Aparentemente desconocedores del sufrimiento y hambre de sus compatriotas, los líderes hondureños dilatan la llegada de una solución a la crisis al encerrarse en sus posiciones

Los hondureños necesitan solución urgente

Informaciones contradictorias salen del hotel donde se hospedan las comisiones negociadoras de Manuel Zelaya, presidente depuesto de Honduras, y Roberto Micheletti, gobernante de facto del país centroamericano.
La crisis detonada con el golpe de Estado y la permanencia como huésped de Zelaya en la embajada brasileña en Tegucigalpa parecían ayer estar cerca del final. Pero después de informes que sumieron a la comunidad internacional en la confusión, resulta que el acuerdo sigue esquivando a los negociadores.
La situación parece casi sacada de una novela. Un país con dos presidentes aferrándose al poder, uno atrincherado desde hace semanas en la embajada brasileña con las ventanas forradas en papel aluminio para su protección.
La realidad puede llegar a parecer salida de una comedia de no ser por la trágica situación del pueblo hondureño, históricamente castigado con la pobreza y la ausencia de oportunidades.
La crisis económica mundial golpea con fuerza a la nación centroamericana, altamente dependiente de sus exportaciones a Estados Unidos.
A estas dificultades se suma ahora la parálisis que provocan la incertidumbre política, las protestas diarias de partidarios de Zelaya y Micheletti, y los toques de queda.
Además la convulsión política ha ocasionado el aislamiento con la comunidad internacional, situación especialmente delicada para una economía altamente dependiente de la ayuda financiera de las países desarrollados. Muchas naciones han congelado su ayuda para poder aislar el gobierno de facto. Estados Unidos suspendió unos $40 millones en asistencia no humanitaria mientras que el Fondo Monetario Internacional canceló el acceso a sus préstamos.
Todos estos elementos conspiran para hacer la vida mucho más difícil para los hondureños pobres, que son la grandísima mayoría de la población.

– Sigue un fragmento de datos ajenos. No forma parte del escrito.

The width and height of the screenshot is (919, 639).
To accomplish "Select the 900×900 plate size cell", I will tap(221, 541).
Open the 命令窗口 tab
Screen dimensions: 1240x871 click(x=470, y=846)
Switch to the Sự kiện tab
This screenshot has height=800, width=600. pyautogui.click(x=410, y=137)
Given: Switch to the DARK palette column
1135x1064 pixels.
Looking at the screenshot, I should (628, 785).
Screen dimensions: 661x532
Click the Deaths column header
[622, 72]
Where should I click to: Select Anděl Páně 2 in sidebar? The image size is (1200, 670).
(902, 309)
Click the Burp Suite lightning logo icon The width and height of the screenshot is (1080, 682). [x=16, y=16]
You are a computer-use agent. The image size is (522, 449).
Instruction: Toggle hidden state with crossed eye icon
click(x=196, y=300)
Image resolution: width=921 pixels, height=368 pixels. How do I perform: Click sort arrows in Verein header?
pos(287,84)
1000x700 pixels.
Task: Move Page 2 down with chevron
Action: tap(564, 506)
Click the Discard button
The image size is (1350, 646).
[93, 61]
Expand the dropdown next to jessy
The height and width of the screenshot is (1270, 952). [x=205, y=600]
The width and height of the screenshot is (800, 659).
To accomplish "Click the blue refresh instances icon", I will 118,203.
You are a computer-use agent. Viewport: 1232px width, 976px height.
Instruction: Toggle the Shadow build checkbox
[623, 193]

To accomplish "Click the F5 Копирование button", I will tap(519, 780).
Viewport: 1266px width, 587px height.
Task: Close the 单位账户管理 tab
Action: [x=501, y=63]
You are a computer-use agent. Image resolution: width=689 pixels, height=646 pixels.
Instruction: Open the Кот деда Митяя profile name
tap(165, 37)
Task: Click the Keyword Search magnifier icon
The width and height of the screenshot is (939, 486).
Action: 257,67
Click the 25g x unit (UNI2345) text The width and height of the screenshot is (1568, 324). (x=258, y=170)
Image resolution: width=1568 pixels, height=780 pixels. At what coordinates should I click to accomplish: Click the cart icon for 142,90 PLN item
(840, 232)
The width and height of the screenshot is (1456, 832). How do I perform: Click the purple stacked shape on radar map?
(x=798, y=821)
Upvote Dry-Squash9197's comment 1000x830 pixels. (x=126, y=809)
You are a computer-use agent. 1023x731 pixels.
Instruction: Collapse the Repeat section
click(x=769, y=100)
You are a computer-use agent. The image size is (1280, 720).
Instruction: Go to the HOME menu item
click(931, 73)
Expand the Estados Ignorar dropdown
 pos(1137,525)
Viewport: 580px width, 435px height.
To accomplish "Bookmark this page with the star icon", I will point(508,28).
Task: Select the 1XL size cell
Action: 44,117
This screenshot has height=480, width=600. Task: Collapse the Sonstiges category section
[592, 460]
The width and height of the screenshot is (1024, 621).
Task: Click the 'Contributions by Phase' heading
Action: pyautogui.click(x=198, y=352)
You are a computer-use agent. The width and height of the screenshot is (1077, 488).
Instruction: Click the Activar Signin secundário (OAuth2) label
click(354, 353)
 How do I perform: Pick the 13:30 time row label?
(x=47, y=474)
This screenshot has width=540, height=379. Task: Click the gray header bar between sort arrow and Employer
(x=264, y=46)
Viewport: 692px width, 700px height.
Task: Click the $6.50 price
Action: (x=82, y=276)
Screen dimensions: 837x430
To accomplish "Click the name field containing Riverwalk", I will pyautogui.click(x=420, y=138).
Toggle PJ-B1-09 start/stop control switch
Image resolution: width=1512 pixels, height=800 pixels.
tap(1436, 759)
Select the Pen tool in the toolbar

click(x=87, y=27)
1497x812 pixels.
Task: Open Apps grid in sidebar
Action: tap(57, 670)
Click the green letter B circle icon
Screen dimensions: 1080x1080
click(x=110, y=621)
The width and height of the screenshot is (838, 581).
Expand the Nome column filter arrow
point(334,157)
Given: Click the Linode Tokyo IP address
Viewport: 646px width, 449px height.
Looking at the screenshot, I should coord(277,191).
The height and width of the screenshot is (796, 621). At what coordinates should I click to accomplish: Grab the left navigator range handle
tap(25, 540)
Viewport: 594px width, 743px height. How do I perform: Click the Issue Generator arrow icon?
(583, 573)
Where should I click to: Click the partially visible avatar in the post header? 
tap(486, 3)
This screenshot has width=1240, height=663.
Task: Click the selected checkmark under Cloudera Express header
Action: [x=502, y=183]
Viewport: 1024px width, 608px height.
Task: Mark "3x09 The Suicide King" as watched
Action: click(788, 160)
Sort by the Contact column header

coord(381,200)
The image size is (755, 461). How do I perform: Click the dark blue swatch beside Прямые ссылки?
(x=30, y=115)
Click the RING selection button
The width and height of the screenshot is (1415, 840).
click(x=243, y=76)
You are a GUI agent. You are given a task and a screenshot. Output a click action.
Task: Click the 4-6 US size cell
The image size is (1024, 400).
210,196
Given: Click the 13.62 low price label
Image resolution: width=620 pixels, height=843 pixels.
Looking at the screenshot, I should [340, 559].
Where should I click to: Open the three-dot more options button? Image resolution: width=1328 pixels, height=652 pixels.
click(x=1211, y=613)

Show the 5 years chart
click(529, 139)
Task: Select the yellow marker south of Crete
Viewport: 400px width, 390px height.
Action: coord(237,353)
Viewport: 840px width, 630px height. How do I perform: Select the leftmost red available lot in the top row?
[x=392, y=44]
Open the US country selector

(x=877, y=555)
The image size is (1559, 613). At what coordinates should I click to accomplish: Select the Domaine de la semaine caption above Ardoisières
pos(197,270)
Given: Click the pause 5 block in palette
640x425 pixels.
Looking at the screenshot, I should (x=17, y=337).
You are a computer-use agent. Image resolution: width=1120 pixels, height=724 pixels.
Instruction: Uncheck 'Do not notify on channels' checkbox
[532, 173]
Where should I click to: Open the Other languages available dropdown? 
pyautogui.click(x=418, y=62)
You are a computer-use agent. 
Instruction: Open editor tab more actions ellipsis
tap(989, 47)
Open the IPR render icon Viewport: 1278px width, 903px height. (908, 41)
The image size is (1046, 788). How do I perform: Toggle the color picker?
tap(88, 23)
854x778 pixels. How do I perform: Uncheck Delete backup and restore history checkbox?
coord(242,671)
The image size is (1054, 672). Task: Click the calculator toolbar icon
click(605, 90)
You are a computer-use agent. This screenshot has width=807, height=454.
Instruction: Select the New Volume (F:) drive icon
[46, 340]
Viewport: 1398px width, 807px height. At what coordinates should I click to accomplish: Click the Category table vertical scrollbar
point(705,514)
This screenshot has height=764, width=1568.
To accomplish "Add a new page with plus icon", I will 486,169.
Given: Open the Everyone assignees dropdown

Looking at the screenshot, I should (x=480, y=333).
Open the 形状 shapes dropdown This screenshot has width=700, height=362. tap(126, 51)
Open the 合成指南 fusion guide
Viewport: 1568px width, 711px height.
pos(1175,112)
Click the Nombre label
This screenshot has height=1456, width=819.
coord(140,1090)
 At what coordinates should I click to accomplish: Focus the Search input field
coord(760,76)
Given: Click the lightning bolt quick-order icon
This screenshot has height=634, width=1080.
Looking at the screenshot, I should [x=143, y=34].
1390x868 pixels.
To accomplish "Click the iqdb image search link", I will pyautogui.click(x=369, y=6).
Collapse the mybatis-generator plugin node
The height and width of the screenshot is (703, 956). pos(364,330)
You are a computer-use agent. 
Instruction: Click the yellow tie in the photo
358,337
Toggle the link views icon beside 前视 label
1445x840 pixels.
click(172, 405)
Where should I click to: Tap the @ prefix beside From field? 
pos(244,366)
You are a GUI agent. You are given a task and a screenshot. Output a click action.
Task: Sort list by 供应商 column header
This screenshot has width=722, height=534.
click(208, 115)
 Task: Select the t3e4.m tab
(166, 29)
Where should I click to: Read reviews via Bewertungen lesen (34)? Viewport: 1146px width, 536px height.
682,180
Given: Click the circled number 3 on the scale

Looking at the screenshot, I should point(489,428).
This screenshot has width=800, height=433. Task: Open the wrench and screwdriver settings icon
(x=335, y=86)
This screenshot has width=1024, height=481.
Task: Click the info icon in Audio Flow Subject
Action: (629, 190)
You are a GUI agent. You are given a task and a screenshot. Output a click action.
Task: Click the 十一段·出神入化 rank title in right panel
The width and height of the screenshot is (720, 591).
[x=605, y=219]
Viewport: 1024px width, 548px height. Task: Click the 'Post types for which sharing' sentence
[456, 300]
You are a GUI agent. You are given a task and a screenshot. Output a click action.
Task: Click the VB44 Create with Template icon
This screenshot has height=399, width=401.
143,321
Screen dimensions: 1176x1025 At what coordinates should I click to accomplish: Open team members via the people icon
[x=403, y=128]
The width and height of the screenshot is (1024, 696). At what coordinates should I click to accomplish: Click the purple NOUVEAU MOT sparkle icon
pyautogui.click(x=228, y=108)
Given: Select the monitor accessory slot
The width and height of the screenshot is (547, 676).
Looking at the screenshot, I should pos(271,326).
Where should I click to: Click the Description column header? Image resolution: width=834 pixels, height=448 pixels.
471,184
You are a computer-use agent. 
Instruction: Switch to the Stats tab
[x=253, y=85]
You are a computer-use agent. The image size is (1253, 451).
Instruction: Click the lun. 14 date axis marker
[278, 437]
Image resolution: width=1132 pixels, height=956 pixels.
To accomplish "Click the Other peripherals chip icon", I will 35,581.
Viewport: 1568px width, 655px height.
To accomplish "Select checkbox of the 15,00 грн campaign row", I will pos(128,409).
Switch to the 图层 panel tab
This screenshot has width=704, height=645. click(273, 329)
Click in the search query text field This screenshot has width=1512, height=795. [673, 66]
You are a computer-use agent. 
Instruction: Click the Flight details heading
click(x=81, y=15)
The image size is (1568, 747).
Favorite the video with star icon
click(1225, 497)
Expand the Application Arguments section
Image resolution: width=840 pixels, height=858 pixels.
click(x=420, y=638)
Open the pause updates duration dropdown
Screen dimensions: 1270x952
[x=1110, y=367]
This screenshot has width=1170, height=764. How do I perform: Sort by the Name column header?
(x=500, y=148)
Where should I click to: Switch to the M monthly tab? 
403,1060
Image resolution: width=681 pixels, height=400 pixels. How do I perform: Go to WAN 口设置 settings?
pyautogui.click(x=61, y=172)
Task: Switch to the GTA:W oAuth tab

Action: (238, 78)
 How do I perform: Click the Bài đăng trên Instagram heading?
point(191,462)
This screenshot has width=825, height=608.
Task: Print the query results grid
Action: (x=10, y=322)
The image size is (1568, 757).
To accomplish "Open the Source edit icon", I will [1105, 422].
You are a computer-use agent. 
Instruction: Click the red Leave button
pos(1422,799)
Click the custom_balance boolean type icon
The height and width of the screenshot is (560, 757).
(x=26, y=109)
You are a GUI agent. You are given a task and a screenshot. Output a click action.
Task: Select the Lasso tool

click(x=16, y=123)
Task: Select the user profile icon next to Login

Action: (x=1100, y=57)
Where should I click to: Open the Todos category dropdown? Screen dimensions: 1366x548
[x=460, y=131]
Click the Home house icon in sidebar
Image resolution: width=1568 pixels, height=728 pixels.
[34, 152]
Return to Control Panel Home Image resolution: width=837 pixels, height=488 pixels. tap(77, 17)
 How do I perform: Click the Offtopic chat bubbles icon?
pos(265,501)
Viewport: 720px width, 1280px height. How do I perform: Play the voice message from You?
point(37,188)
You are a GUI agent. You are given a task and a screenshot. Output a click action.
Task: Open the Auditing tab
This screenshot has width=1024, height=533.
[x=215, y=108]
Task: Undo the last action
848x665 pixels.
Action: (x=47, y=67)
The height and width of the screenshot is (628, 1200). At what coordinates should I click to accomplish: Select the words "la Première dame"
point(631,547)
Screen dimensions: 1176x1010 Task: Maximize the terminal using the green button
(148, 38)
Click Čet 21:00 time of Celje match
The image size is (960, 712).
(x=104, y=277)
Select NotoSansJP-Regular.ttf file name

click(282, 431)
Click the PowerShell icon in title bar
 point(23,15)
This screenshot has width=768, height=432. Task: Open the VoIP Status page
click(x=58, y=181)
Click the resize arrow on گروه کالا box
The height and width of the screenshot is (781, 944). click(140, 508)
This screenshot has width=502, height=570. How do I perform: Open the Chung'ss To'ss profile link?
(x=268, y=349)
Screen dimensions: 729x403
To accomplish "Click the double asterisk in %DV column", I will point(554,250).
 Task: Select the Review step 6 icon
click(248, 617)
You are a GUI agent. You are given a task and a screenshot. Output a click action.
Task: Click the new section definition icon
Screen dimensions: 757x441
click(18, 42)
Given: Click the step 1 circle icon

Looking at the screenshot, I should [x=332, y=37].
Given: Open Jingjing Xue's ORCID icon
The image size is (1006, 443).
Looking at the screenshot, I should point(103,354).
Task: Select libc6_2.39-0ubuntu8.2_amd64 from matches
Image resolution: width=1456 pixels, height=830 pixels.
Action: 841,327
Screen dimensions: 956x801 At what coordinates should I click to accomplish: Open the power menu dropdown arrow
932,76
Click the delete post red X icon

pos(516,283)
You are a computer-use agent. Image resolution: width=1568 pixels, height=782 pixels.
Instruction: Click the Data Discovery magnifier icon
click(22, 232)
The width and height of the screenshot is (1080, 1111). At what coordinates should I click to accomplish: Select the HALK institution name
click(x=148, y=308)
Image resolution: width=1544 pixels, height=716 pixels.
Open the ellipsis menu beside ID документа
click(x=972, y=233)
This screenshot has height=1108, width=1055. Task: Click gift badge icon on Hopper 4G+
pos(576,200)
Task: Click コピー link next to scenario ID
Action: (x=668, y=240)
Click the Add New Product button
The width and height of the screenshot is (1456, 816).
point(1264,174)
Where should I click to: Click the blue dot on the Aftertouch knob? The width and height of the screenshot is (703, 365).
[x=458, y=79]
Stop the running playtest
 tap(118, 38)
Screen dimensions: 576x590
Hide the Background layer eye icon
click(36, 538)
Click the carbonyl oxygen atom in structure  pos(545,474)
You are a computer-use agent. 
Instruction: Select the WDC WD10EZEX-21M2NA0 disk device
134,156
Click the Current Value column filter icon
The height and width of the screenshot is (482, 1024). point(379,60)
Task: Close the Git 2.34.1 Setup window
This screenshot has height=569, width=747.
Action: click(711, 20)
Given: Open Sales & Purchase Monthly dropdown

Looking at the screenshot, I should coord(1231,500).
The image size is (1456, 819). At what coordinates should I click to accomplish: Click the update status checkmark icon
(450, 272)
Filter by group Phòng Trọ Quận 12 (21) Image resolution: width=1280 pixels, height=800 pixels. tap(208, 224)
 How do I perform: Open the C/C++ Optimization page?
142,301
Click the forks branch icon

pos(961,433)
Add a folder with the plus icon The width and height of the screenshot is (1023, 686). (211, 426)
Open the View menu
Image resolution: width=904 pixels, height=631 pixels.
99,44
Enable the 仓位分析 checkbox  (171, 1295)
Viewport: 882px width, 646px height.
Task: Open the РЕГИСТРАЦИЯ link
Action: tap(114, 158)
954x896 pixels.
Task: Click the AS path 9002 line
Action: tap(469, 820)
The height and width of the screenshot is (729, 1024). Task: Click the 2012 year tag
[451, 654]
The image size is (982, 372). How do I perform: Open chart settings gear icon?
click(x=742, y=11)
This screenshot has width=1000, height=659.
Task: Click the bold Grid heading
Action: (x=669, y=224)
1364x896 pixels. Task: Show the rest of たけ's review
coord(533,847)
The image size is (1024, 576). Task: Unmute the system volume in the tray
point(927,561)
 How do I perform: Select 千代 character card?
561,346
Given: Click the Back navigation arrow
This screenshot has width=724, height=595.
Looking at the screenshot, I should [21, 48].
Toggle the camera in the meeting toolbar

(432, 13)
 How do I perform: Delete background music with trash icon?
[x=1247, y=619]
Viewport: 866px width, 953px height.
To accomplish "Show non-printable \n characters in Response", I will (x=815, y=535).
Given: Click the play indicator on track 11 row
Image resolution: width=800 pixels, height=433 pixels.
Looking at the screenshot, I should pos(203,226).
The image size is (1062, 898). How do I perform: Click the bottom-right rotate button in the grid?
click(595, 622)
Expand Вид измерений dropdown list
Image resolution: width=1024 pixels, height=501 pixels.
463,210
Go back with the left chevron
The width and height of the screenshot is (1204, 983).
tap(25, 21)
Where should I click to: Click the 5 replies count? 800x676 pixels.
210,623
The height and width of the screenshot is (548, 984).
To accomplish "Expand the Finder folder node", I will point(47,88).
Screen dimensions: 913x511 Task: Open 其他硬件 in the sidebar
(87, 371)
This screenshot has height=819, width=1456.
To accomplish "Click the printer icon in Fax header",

Aproximadamente el 70% vive por debajo de la línea de pobreza y poco menos de 8 millones sobreviven ganando un $1 o menos al día.
Pero aparentemente desconocedores del sufrimiento y hambre de sus compatriotas, los líderes hondureños dilatan la llegada de una solución a la crisis al encerrarse en sus posiciones.
Es vital una mayor flexibilidad de las partes para el retorno a la normalidad en Honduras, antes de que las condiciones de vida se deterioren todavía más.